╭─ DOCUMENTO FUENTE

CUSTODIAN CRIMINALES, TERMINAN EN TERAPIA: EL PRECIO DE UNA JUSTICIA LAXA
Dos mujeres policías resultaron gravemente heridas, una de ellas internada en terapia intensiva, tras un violento episodio ocurrido en nuestra ciudad mientras cumplían tareas de custodia en el domicilio de un hombre que goza del beneficio de la prisión domiciliaria, imputado por homicidio culposo agravado.
El hecho tuvo lugar cuando en la vivienda se intentó prender fuego distintos objetos —entre ellos un sillón— y, en medio del operativo, las agentes fueron rociadas con un líquido inflamable y prendidas fuego por tres personas. Ambas sufrieron quemaduras de diversa consideración y debieron ser trasladadas de urgencia al hospital local, donde una permanece en estado crítico.
Las fiscales Romina Carrizo y Cecilia Pistara se hicieron presentes en el lugar y dispusieron un amplio operativo policial, además de la recolección de imágenes de cámaras y testimonios para reconstruir lo ocurrido y determinar las responsabilidades.
Más allá del dramatismo del hecho, este episodio vuelve a poner sobre la mesa una discusión que el sistema judicial parece evitar: ¿hasta cuándo seguirán expuestos los efectivos policiales a custodiar a quienes deberían estar en una cárcel?

╰─
╭─ FILAS DE DATOS

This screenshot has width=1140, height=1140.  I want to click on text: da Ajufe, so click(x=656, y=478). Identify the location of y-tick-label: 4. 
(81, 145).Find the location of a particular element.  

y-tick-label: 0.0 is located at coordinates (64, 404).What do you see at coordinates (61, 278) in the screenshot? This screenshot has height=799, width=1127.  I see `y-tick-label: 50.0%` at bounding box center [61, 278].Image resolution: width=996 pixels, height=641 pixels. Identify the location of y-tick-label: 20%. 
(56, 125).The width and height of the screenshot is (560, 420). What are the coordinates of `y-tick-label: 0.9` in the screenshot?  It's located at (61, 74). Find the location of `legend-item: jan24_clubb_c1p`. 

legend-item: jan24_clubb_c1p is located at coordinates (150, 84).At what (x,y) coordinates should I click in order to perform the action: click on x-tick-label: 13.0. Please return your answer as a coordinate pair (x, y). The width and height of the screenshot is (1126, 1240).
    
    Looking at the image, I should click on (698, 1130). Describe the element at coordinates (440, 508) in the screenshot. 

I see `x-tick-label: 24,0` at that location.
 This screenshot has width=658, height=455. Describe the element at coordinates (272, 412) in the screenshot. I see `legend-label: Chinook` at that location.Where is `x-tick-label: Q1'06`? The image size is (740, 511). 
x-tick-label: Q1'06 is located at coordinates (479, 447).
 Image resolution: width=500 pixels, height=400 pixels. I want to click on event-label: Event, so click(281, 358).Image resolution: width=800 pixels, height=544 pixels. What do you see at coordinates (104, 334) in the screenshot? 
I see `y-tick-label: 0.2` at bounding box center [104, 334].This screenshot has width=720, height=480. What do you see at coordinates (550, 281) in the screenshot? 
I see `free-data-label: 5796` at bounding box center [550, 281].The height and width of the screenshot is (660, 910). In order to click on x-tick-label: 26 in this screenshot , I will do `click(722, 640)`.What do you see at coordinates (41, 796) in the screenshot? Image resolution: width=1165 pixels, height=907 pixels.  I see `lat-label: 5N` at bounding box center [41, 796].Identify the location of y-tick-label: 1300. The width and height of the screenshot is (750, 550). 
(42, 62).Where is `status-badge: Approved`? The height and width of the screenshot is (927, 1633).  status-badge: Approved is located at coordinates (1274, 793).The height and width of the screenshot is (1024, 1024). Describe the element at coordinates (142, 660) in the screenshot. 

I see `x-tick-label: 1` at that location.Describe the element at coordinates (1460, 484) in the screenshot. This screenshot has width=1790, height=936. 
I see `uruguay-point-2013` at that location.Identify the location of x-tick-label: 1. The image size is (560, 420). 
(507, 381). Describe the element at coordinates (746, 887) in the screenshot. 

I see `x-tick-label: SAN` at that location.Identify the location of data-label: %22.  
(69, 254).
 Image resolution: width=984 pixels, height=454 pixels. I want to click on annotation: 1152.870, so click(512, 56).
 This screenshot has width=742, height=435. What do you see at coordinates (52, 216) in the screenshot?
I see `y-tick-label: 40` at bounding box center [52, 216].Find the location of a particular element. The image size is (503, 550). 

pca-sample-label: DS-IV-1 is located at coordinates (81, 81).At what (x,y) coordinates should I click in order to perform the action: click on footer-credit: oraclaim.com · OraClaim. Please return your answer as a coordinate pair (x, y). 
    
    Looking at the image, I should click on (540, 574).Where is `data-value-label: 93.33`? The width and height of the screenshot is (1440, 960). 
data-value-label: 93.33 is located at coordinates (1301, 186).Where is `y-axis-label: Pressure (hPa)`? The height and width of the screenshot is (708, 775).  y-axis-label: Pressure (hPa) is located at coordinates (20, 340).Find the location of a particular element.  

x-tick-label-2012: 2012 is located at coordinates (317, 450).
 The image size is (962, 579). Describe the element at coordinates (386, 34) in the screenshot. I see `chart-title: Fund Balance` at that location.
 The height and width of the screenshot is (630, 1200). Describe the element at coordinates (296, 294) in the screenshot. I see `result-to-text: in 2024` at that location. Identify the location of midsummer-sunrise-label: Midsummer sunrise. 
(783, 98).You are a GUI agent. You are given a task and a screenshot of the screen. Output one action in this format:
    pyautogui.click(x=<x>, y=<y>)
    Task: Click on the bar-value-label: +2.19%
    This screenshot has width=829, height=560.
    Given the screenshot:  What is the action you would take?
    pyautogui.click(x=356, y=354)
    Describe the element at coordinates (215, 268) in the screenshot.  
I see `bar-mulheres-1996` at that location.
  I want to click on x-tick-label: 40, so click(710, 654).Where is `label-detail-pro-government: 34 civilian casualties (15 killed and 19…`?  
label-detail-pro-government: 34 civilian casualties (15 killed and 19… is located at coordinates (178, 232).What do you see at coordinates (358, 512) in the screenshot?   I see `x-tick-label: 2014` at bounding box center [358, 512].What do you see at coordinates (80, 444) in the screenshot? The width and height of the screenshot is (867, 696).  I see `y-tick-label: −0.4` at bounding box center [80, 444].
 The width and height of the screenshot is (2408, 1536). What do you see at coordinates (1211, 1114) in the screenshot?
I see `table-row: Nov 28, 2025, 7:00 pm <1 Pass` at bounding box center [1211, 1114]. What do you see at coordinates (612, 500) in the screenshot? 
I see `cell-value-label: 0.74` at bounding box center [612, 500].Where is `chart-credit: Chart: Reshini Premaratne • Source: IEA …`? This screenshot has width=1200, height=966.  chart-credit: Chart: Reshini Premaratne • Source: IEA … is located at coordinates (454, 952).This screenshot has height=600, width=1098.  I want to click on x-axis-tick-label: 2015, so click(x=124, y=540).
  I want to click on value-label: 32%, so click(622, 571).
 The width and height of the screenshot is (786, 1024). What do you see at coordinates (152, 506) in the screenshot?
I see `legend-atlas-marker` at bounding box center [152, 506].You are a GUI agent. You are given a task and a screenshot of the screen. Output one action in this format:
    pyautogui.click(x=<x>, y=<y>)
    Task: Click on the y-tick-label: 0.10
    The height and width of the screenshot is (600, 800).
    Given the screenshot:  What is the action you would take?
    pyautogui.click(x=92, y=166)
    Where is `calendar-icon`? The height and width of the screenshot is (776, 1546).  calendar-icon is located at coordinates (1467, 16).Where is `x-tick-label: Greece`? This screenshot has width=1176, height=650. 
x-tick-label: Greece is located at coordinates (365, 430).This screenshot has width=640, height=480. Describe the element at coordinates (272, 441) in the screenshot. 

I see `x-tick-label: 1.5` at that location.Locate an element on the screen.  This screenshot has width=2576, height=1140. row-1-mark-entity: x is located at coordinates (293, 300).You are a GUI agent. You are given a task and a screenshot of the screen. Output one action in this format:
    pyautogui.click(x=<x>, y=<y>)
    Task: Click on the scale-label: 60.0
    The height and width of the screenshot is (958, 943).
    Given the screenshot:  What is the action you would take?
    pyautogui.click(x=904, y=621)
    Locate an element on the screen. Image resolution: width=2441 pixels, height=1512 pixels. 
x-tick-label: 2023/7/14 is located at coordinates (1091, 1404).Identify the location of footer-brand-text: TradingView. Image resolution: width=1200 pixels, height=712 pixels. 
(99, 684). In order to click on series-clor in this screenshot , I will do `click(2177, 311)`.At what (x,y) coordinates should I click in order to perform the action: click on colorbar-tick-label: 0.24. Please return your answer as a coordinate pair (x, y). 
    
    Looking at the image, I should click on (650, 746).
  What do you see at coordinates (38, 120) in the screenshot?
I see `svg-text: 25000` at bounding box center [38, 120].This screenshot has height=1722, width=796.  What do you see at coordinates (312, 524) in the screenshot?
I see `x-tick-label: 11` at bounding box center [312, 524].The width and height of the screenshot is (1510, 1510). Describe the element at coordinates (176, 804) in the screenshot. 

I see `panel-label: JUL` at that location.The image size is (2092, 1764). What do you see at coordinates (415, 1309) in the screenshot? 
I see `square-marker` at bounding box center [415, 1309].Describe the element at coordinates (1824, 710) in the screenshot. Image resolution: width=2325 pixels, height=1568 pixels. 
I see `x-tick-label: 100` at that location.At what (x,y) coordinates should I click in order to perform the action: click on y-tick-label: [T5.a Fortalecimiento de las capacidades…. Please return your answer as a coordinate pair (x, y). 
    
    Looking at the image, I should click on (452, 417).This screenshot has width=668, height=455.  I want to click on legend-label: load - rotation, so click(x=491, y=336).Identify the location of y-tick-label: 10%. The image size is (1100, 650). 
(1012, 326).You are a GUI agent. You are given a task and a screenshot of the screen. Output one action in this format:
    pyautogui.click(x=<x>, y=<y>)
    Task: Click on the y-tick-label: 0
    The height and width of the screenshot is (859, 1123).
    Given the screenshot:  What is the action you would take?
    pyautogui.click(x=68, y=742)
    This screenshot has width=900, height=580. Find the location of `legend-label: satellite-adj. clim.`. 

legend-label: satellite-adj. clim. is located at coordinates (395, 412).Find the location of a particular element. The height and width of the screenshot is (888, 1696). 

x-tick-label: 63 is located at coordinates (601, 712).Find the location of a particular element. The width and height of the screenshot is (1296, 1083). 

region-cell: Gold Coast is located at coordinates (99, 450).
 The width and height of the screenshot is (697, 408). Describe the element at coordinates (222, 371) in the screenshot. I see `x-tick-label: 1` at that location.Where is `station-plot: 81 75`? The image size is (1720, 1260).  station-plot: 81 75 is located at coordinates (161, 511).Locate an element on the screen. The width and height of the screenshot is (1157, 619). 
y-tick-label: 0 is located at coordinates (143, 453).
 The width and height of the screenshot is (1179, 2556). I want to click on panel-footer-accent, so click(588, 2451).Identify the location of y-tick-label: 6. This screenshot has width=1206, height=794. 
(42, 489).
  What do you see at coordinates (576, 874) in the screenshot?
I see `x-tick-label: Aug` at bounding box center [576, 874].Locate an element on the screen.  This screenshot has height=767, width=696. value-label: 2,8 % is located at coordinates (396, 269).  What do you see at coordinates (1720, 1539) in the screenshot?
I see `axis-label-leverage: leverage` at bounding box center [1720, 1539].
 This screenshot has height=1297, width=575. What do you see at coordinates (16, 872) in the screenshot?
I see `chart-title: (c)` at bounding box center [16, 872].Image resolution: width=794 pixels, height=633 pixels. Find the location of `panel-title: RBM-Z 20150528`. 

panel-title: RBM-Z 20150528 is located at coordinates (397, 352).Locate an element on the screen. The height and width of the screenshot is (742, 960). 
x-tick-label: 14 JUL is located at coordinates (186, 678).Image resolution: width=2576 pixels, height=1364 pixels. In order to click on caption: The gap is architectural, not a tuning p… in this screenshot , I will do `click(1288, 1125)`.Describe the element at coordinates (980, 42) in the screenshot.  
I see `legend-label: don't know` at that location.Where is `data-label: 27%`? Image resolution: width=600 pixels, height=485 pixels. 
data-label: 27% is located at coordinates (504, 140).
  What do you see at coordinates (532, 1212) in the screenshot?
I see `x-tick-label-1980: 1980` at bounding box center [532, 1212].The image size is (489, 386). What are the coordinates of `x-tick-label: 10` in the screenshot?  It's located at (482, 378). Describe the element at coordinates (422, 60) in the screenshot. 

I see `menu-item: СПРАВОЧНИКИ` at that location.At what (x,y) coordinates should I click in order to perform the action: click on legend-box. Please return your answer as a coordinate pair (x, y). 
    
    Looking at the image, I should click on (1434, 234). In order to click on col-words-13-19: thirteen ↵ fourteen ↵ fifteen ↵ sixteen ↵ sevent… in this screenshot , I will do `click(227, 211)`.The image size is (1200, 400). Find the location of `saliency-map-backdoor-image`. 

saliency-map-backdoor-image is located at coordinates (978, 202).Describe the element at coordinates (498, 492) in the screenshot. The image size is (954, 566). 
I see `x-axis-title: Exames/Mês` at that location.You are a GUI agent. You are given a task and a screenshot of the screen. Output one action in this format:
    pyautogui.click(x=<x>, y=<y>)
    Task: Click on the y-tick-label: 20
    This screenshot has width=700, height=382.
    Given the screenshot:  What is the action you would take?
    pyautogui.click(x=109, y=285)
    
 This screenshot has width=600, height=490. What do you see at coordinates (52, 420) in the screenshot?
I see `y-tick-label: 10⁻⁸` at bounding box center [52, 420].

╰─

• _LISTA DE ACTIVIDADES_
**a.** Responda estas preguntas sobre la noticia de las policías heridas:
(i) ¿De qué delito está imputado el hombre que cumple prisión domiciliaria?
(ii) ¿Cuántas personas rociaron y prendieron fuego a las agentes?
(iii) ¿Cómo se llaman las fiscales que se hicieron presentes en el lugar?
**b.** Reproduzca sin cambios todo el pasaje de la noticia que va desde "CUSTODIAN CRIMINALES, TERMINAN" hasta "en estado crítico.".

• _SOLUCIONES POR TAREA_
**a.**
(i) Homicidio culposo agravado.
(ii) Tres personas.
(iii) Romina Carrizo y Cecilia Pistara.

**b.**
CUSTODIAN CRIMINALES, TERMINAN EN TERAPIA: EL PRECIO DE UNA JUSTICIA LAXA
Dos mujeres policías resultaron gravemente heridas, una de ellas internada en terapia intensiva, tras un violento episodio ocurrido en nuestra ciudad mientras cumplían tareas de custodia en el domicilio de un hombre que goza del beneficio de la prisión domiciliaria, imputado por homicidio culposo agravado.
El hecho tuvo lugar cuando en la vivienda se intentó prender fuego distintos objetos —entre ellos un sillón— y, en medio del operativo, las agentes fueron rociadas con un líquido inflamable y prendidas fuego por tres personas. Ambas sufrieron quemaduras de diversa consideración y debieron ser trasladadas de urgencia al hospital local, donde una permanece en estado crítico.